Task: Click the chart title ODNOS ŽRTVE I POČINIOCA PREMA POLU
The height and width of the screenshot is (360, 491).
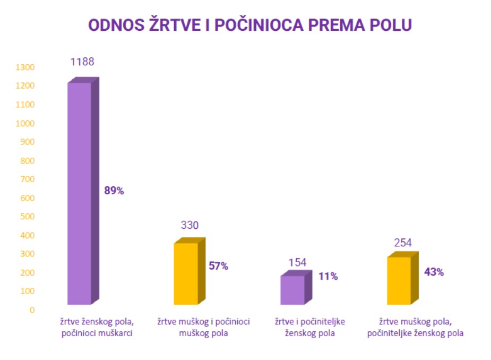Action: (x=249, y=25)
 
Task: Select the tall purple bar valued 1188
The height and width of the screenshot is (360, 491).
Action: (x=80, y=193)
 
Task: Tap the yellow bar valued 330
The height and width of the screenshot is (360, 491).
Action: (x=186, y=273)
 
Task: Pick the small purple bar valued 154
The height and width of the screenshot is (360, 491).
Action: (x=292, y=290)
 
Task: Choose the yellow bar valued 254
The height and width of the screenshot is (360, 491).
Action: (x=399, y=280)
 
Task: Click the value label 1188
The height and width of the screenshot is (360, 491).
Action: (x=82, y=62)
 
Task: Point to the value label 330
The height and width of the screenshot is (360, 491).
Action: (x=189, y=225)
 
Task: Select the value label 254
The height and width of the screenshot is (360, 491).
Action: (x=403, y=243)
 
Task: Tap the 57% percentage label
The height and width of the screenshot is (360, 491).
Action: (x=218, y=266)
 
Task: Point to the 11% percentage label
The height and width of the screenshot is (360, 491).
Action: (x=328, y=276)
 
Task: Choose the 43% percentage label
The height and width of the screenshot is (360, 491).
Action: (x=434, y=272)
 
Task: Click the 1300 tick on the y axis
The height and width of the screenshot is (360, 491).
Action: (x=25, y=67)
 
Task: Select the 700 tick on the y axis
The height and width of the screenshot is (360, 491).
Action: (x=27, y=179)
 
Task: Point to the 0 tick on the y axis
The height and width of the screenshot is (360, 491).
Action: (x=32, y=310)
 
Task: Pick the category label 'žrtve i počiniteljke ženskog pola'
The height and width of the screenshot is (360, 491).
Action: (x=309, y=328)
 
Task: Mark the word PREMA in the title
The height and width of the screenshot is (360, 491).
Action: (x=346, y=25)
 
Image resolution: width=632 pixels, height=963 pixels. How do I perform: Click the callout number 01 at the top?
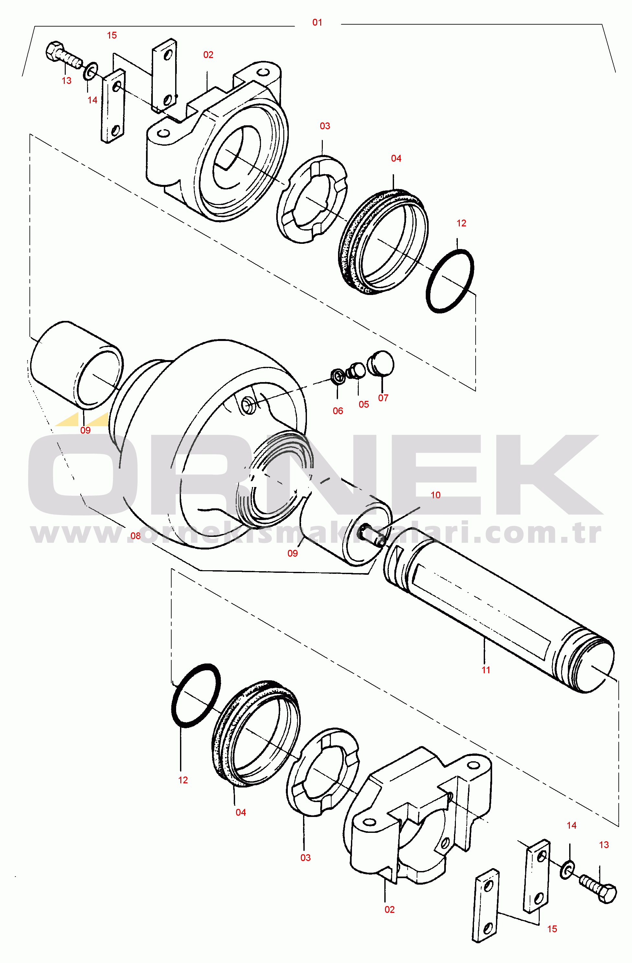317,23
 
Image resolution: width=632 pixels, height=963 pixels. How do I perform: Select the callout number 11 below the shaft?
486,670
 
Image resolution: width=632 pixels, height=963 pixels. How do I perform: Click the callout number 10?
435,495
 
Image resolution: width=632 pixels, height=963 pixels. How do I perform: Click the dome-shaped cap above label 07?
381,363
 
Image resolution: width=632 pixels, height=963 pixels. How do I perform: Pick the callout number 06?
338,411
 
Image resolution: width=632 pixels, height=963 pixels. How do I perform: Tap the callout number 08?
136,536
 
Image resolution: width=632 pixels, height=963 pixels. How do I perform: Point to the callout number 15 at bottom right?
552,929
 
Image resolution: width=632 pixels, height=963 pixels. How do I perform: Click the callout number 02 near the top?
209,55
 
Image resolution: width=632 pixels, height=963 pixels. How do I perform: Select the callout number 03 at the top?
325,126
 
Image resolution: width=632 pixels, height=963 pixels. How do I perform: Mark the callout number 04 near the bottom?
241,812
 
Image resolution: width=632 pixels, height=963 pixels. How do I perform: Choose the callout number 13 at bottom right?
604,845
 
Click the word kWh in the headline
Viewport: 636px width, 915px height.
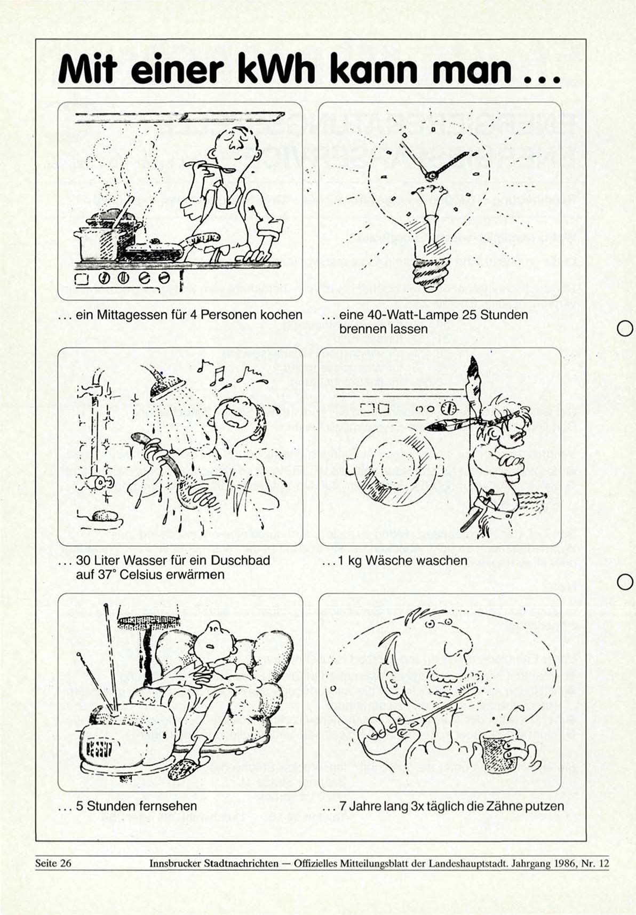coord(280,69)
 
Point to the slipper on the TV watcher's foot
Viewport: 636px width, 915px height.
coord(185,766)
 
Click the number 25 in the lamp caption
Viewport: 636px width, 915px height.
coord(469,315)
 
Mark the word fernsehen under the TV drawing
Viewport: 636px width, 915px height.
coord(168,806)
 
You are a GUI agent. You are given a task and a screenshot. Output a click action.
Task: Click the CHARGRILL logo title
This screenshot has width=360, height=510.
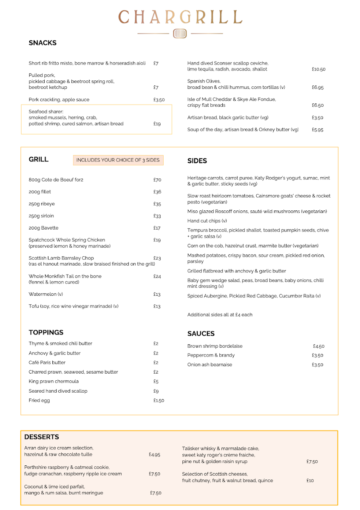click(x=180, y=17)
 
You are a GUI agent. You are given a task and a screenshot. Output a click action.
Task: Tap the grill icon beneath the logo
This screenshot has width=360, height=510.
click(x=180, y=34)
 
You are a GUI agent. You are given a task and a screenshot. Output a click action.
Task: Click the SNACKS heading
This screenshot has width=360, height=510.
click(x=43, y=43)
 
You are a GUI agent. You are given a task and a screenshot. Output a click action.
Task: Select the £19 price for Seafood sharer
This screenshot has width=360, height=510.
click(x=157, y=124)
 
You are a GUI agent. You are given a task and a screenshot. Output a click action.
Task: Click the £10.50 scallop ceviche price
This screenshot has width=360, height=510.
click(x=318, y=69)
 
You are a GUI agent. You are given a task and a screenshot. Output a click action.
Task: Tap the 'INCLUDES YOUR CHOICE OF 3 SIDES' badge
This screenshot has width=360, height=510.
click(x=118, y=160)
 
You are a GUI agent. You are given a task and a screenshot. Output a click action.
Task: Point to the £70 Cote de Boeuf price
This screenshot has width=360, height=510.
click(x=157, y=180)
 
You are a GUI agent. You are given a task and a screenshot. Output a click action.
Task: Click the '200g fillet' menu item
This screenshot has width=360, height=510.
click(x=40, y=192)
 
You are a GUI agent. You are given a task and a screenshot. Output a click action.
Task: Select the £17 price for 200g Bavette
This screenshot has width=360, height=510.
click(x=157, y=228)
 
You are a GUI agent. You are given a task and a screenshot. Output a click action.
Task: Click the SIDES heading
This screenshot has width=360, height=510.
click(x=197, y=161)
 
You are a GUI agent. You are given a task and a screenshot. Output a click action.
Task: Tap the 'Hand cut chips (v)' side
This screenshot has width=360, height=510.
click(x=207, y=221)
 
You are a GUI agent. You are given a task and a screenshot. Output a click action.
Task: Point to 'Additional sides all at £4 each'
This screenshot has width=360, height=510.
click(x=220, y=315)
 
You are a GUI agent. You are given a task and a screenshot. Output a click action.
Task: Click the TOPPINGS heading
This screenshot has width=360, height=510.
click(x=46, y=332)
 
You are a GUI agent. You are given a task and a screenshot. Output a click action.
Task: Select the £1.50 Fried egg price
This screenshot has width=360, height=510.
click(x=159, y=400)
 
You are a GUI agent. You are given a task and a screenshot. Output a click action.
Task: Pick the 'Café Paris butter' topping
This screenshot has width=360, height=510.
click(x=47, y=363)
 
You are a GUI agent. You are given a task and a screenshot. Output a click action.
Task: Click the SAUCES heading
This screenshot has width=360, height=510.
click(x=201, y=334)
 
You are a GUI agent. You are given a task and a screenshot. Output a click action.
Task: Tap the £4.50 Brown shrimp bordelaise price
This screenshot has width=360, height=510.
click(x=318, y=346)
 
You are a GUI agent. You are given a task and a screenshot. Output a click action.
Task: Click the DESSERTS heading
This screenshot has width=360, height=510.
click(x=42, y=437)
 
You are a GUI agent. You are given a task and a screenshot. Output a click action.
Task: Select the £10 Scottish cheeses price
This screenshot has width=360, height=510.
click(x=310, y=481)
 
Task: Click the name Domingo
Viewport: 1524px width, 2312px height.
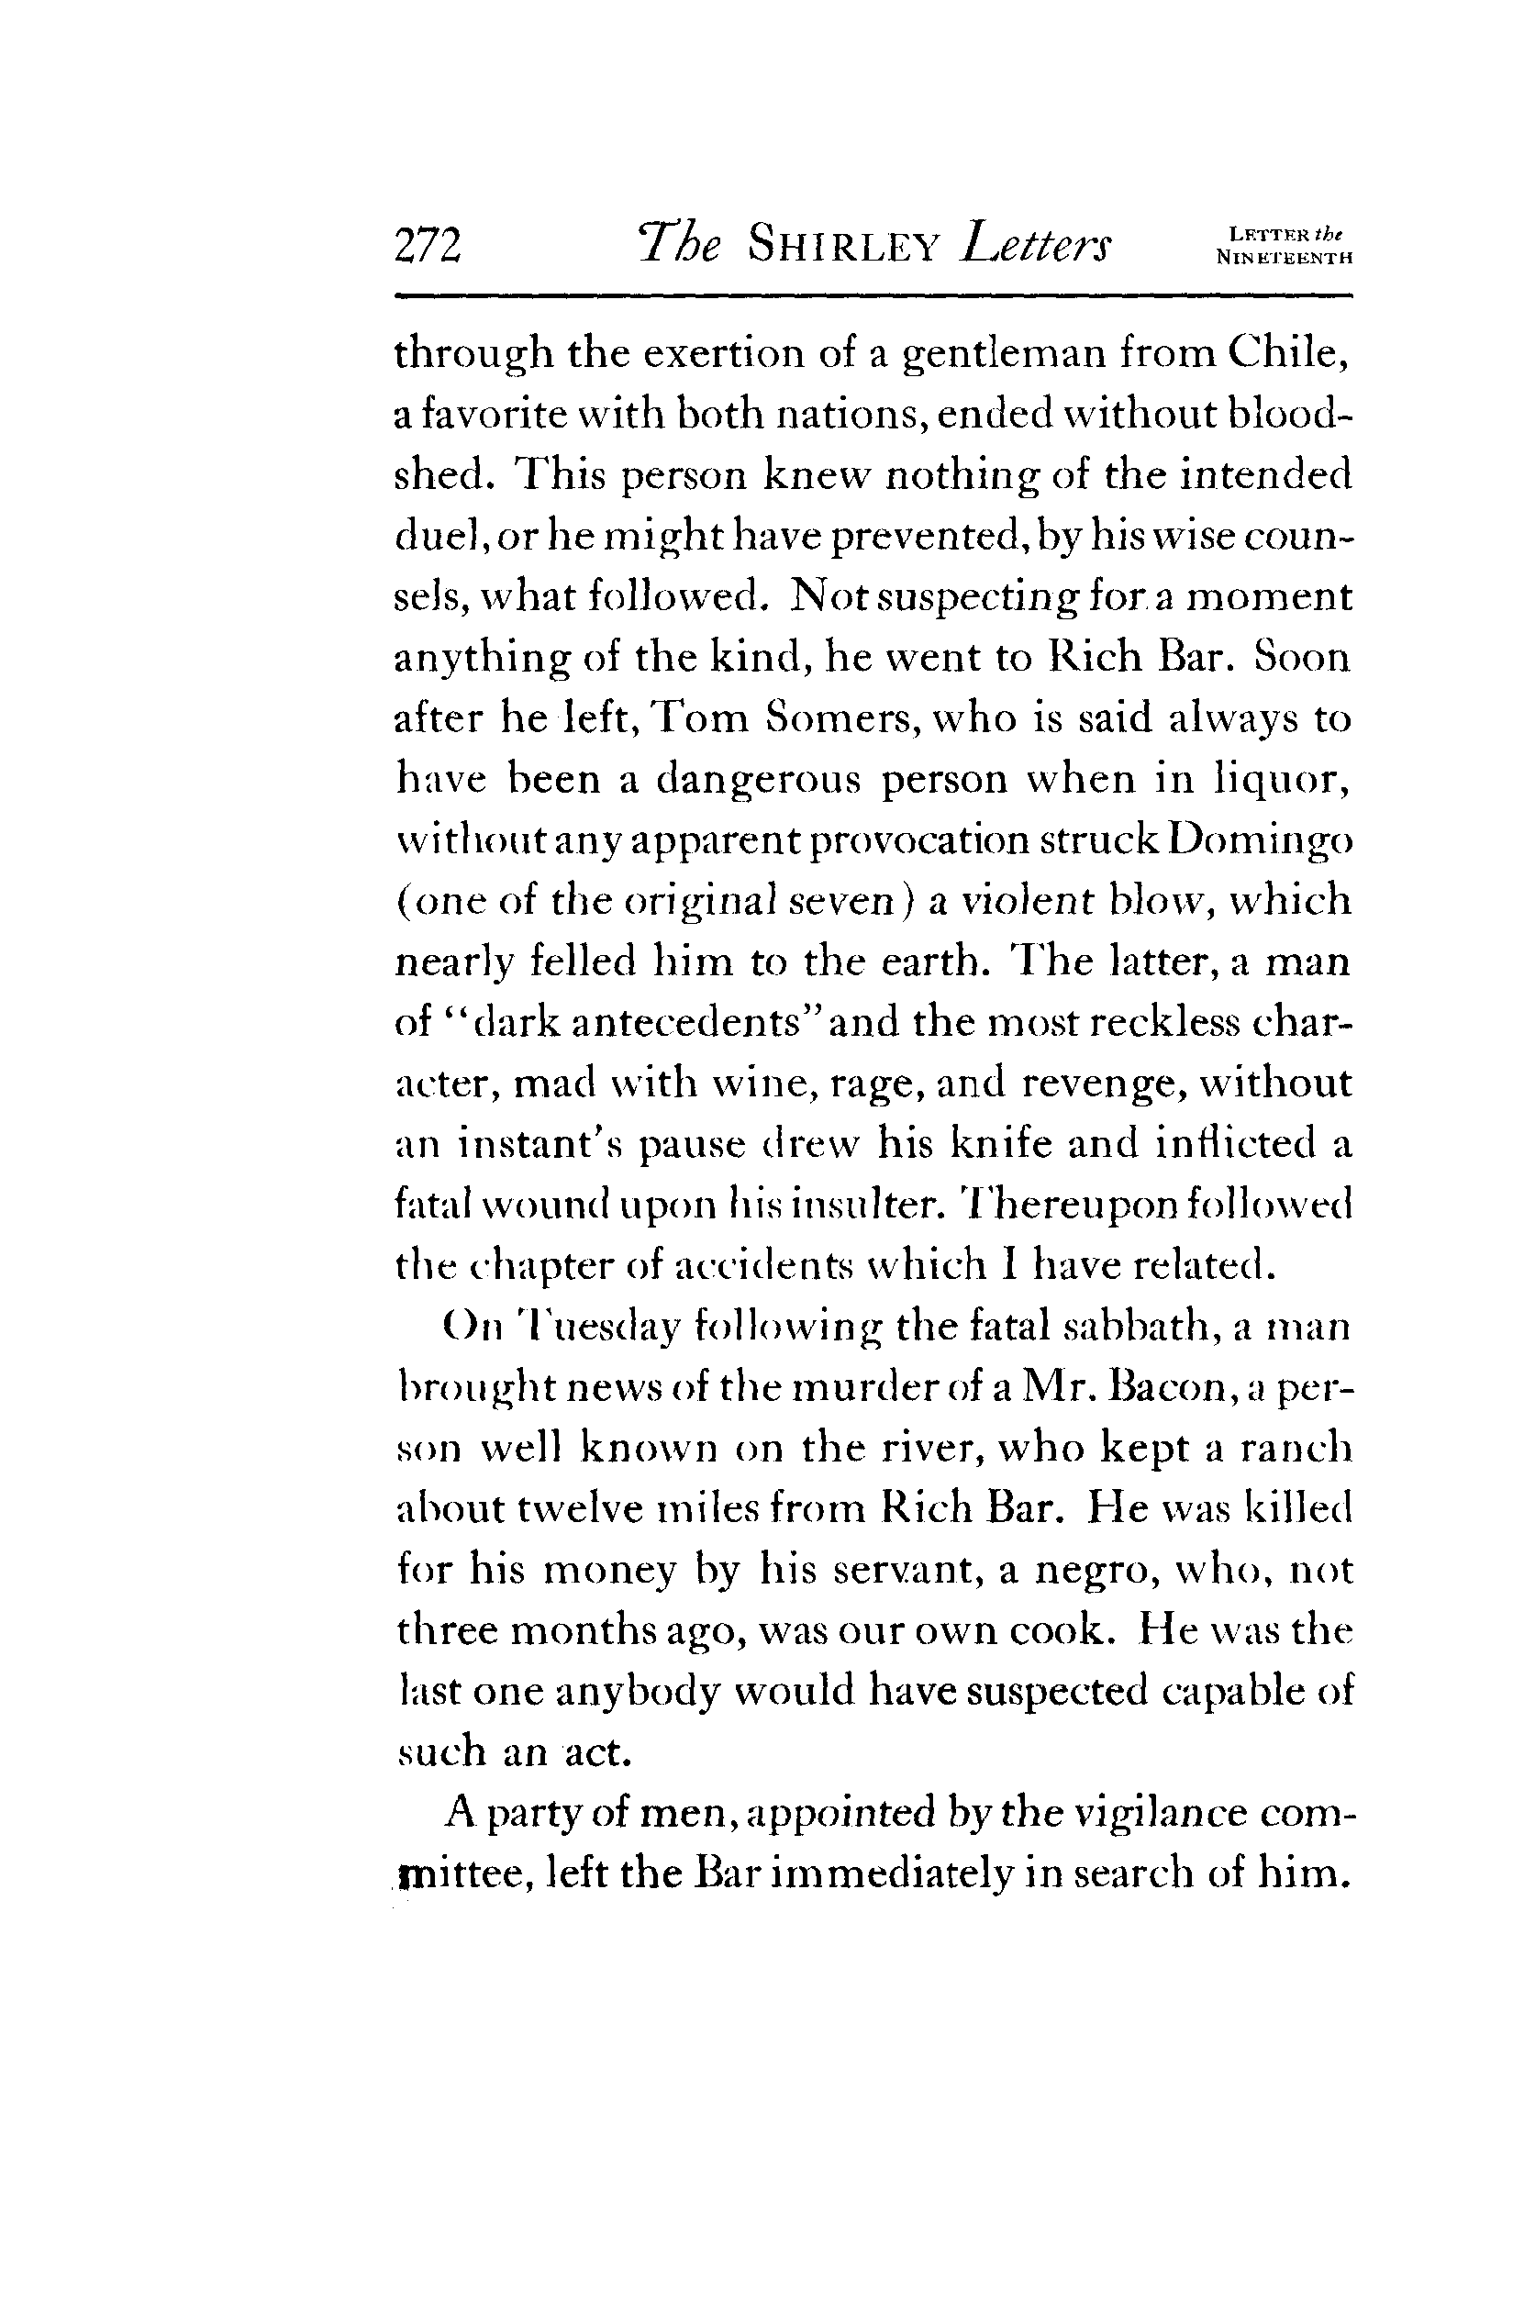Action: [x=1261, y=840]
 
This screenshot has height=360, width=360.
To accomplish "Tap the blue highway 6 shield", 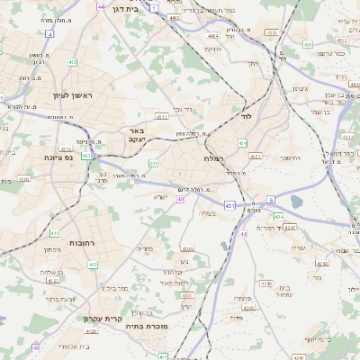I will [270, 200].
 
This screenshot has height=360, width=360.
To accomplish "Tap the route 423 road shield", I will [86, 155].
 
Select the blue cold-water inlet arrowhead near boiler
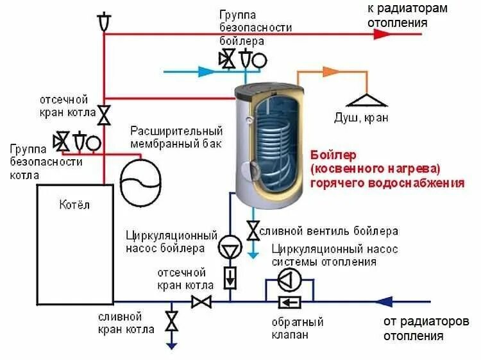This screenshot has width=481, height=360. click(x=207, y=71)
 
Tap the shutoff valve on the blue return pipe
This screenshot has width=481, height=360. click(x=203, y=301)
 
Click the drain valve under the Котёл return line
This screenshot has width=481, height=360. click(x=171, y=320)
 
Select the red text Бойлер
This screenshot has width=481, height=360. click(x=332, y=155)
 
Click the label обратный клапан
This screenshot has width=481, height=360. click(x=296, y=328)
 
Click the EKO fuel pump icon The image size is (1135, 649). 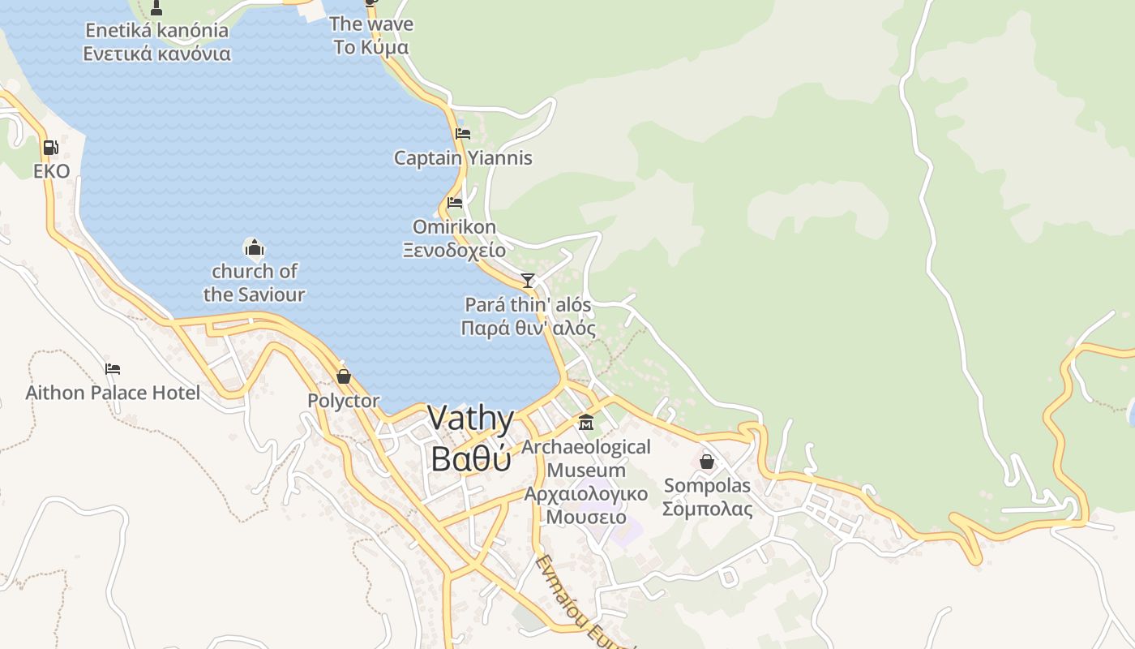click(x=50, y=148)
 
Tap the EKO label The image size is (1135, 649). click(x=52, y=171)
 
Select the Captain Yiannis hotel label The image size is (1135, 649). click(x=463, y=158)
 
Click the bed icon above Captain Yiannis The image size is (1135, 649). click(x=463, y=133)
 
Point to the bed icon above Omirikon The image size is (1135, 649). click(x=455, y=202)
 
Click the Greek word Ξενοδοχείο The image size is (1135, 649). click(x=454, y=250)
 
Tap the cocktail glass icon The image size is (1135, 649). click(x=528, y=281)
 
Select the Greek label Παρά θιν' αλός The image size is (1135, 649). click(x=528, y=329)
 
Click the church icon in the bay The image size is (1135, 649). click(x=254, y=247)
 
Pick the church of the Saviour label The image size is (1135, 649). click(x=254, y=282)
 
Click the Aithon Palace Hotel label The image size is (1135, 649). click(x=113, y=393)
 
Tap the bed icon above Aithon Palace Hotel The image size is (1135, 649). click(x=113, y=369)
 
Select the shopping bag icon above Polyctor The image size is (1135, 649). click(x=343, y=376)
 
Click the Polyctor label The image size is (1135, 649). click(x=343, y=401)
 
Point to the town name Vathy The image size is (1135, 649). click(x=470, y=419)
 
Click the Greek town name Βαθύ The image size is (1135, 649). click(x=470, y=458)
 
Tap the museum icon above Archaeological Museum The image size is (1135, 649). click(x=585, y=423)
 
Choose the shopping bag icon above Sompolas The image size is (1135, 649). click(x=707, y=462)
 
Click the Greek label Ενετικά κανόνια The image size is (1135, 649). click(x=156, y=54)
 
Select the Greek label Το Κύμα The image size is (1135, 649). click(x=371, y=47)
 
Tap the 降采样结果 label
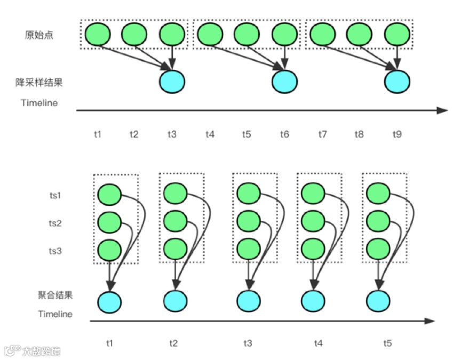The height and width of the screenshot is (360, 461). coord(39,83)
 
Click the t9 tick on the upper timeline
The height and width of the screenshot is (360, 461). coord(397,134)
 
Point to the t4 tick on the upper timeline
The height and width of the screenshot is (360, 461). coord(210,134)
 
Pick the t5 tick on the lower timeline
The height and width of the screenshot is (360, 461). coord(387,343)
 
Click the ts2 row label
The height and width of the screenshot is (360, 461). coord(55,223)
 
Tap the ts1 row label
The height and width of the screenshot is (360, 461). coord(55,195)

++++++++++

- **Instruction**
Retype the rows above word for word, from the line that contains "13 at bottom right?" through the line that contains "coord(280,69)", with both of those lines included. Omit the pictures from your answer.

- **Complete output**
Image resolution: width=632 pixels, height=963 pixels. How do I perform: Choose the callout number 13 at bottom right?
604,845
 
Click the word kWh in the headline
Viewport: 636px width, 915px height.
coord(280,69)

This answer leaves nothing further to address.